Cerf, who holds a Ph.D. in computer science, worked for many years at the U.S. Department of Defense's Advanced Research Projects Agency, where the Internet was incubated. Starting in the early 1980s, he held senior positions at MCI and the Corporation for National Research Initiatives. He's now vice president and chief Internet evangelist for Google, where he looks for "new enabling technologies and applications on the Internet and other platforms."

A doting parent to the Net, Cerf has served as chairman of the board of the Internet Corporation for Assigned Names and Numbers, founding president and board member of the Internet Society, and visiting scientist at the Jet Propulsion Laboratory. His list of professional associations and fellowships is almost as long as his list of awards, commendations and honorary degrees. He spoke about the future of the Internet, technology policy and competitiveness with senior writer Edward Cone. This is an edited version of their conversation.

CIO Insight: You've mentioned the importance of a national technology policy, but you favor a distributed approach.

Vint Cerf: I worry about the idea of trying to centralize everything. The Washington tactic is, when there's a problem, you appoint a czar, and the czar is responsible. It's like the War on Drugs, or the War on Poverty. But it never quite works; you don't get very good solutions.

That's because the economy is highly distributed, and our entire governmental structure is highly distributed, so what you're looking for is to infuse our very distributed environment with certain postures and principles that will influence people's decisions, whether it's a company CEO or a policy maker somewhere in the governmental structure, whether it's local or state or national.

Drawing on the technical community at different levels of government is what I'm looking for here. We have lost a great deal of that input over the course of the last eight years. I'd like to see the reconstitution of bodies providing technical input to policy makers. That is really valuable, and not just at the national level, but at the state level, and maybe even at the local level, when you're talking about infrastructure development, broadband access to Internet, things of that kind, you want some locally sensible decision-making that's driven in part by technology and economics.

If you want to draw attention to the importance of technology in policy making at the national level, perhaps you do need to have a cabinet-level person. I would compare it to the evangelist position I have at Google. I don't make decisions: I don't believe it's appropriate, but I can lobby like crazy in every venue where people will listen. It's encouraging people to draw on valuable and distributed resources of information that strikes me as the most important outcome.

A National CTO?

The Obama campaign has talked about naming a national chief technology officer.

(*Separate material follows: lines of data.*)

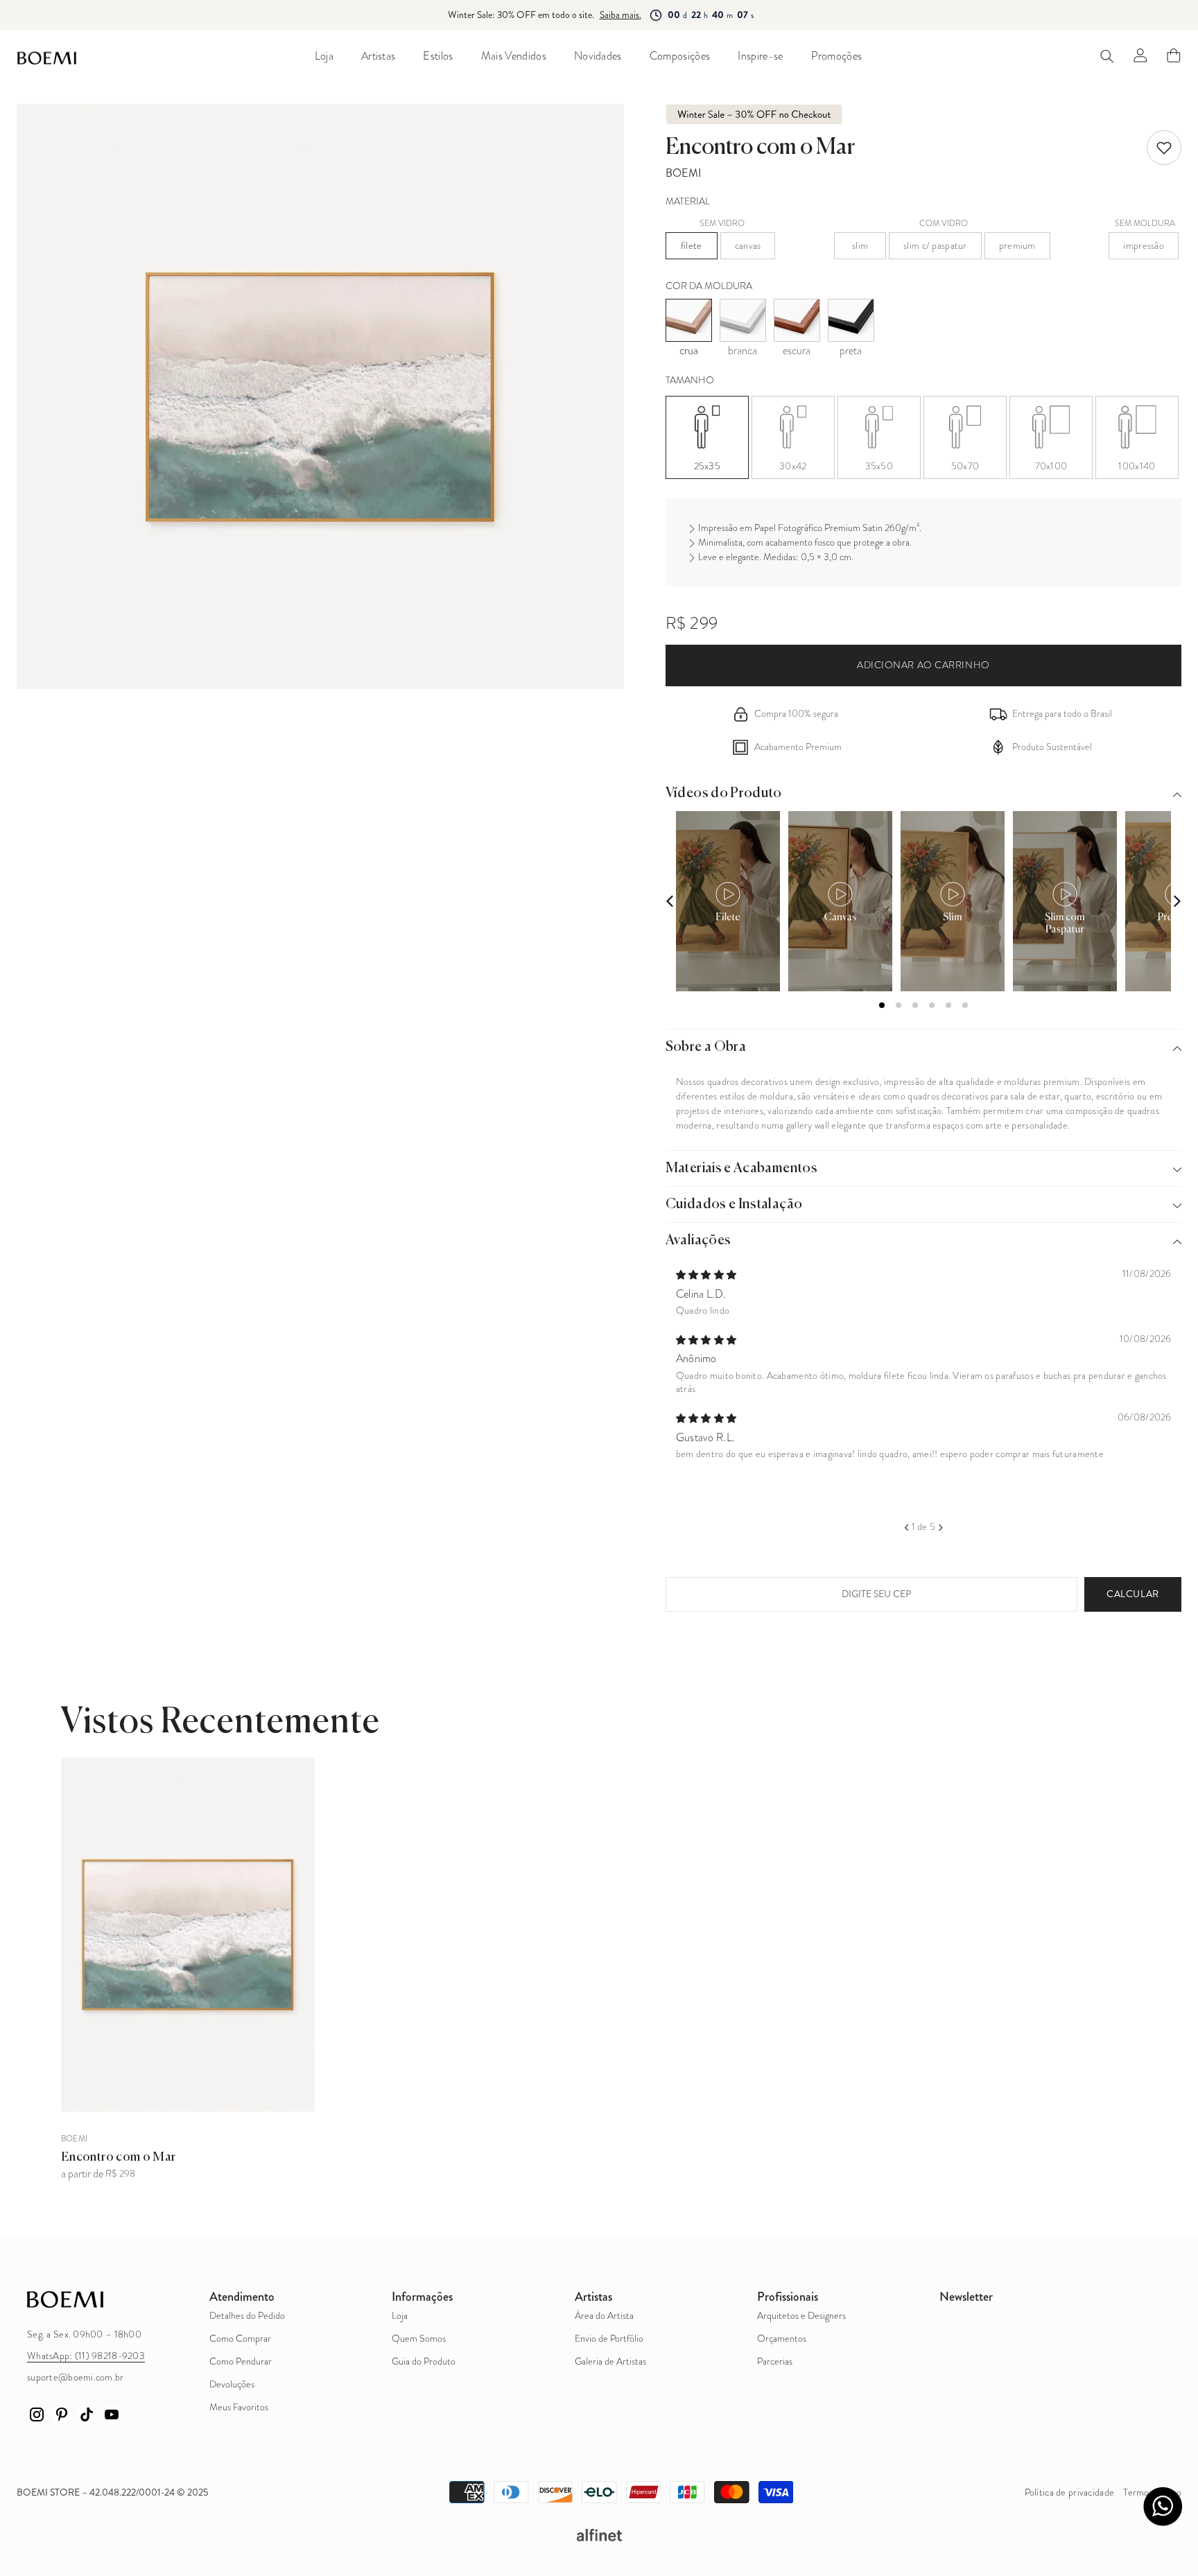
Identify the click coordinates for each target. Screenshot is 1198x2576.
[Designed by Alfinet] (599, 2535)
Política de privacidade (1069, 2492)
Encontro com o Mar (118, 2157)
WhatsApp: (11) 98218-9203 (86, 2355)
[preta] (851, 320)
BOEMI (684, 173)
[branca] (743, 320)
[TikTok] (86, 2414)
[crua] (689, 320)
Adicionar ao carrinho (923, 665)
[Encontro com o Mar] (188, 1934)
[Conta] (1140, 55)
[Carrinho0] (1174, 55)
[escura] (797, 320)
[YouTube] (111, 2414)
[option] (924, 1362)
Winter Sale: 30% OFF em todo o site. (520, 14)
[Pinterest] (61, 2414)
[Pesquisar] (1107, 56)
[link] (1164, 147)
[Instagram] (36, 2414)
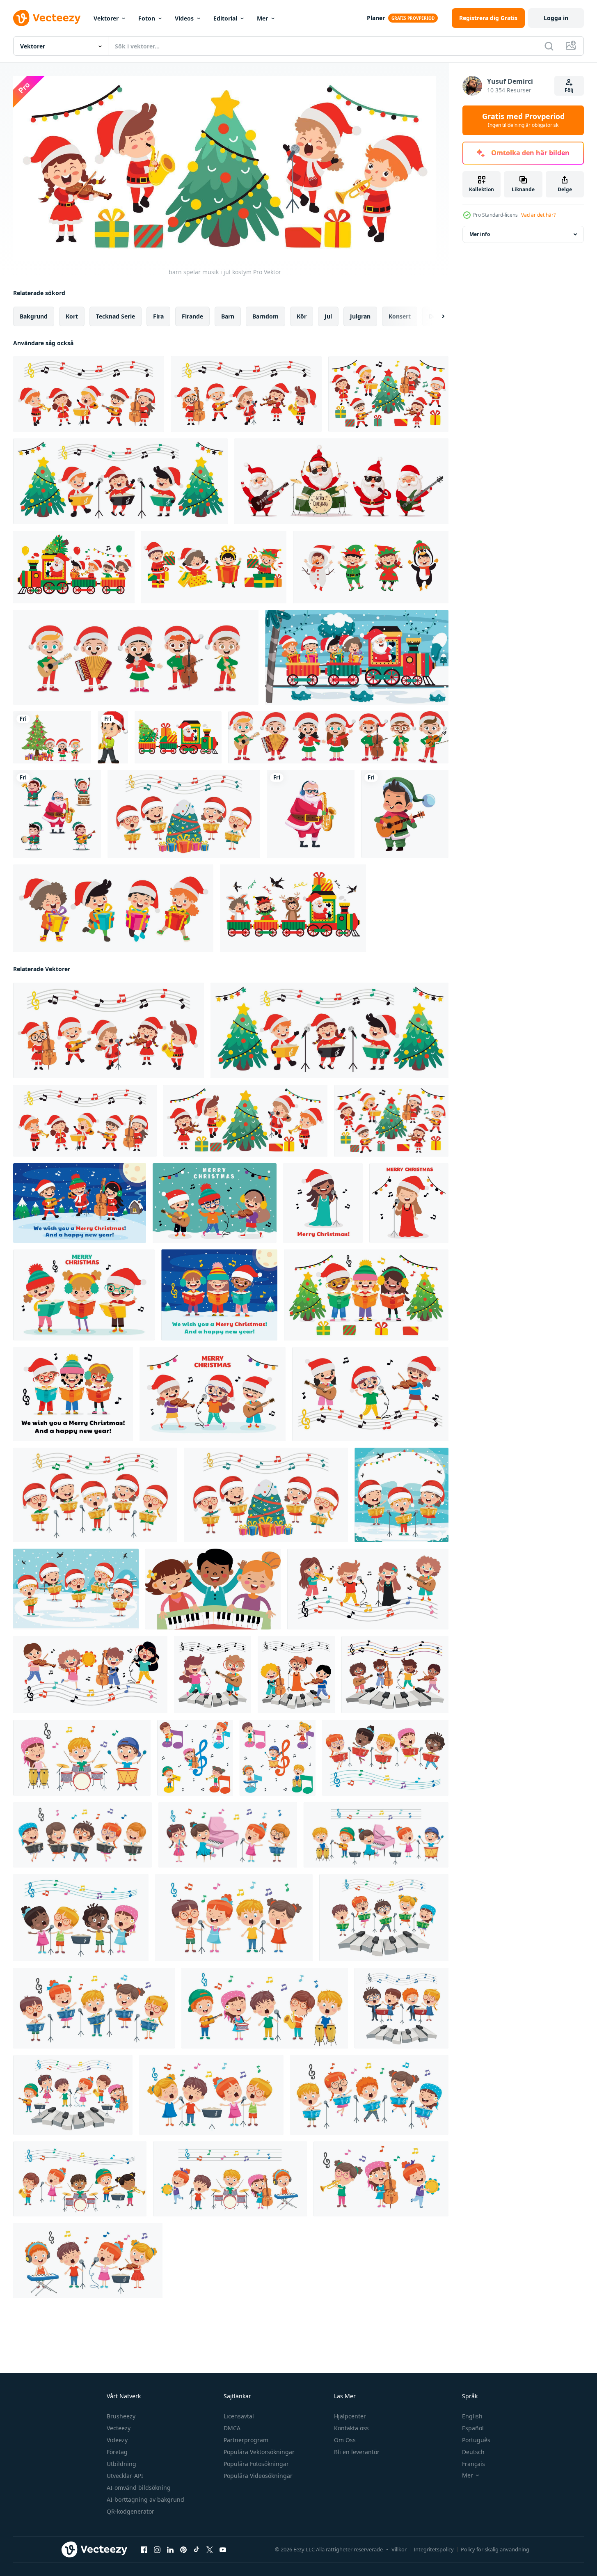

Cerf: If there were such a position, whether a CIO position or a CTO, as the Obama campaign refers to it, having that position in the cabinet leads to the question, What does that party actually do? Does that party have a budget? Will the organization formed under this position have authority for certain things and, if so, what will they be?

The worst thing is to have a position where all you can do is say "no," because if you say "yes," you can't afford to pay for anything. That's a source of frustration for a number of people in the private sector who serve as chief technology officers: If they don't have budget and staff, it's very hard to make something happen.

Your advocacy for network neutrality carries some weight, given your role in Internet history. What's your thinking on the issue?

Cerf: This is more complicated than it looks. The debate was boiled down to bumper stickers for a while, which was not helpful in terms of understanding what the issues are.

Openness to new applications, openness to devices that are compatible--those things are important to us. At Google, we take the view that the providers of Internet access should not take advantage of their access position to interfere with people offering competitive applications to the applications provided by the underlying transport and access provider. We don't think that's a good thing from the consumer point of view, and certainly not from the innovative point of view.

On the other hand, the opponents of this position argue that the Net neutrality people were saying that every bit has to be treated identically, and that you couldn't charge more for more capacity and so on, and that's not the case. I accept the idea that you do have to manage your network and there may be more demand than there is capacity. What you have to do at that point is somehow share the available capacity in a fair way. It might be that somebody has purchased higher capacity to the Net than you have, and that person should have more access to the Net than you do, even in congested conditions, but on a pro rata basis.

Should the network access providers have the responsibility and the ability to defend against denial of service attacks or other problems? Absolutely. What about low-delay stuff, low-latency things like voice? There's no disagreement that you could treat some things differently. That would work for things like file transfers or e-mail. This is a fairness issue. It doesn't mean you can't manage your network; it means you have to do it in a fair way.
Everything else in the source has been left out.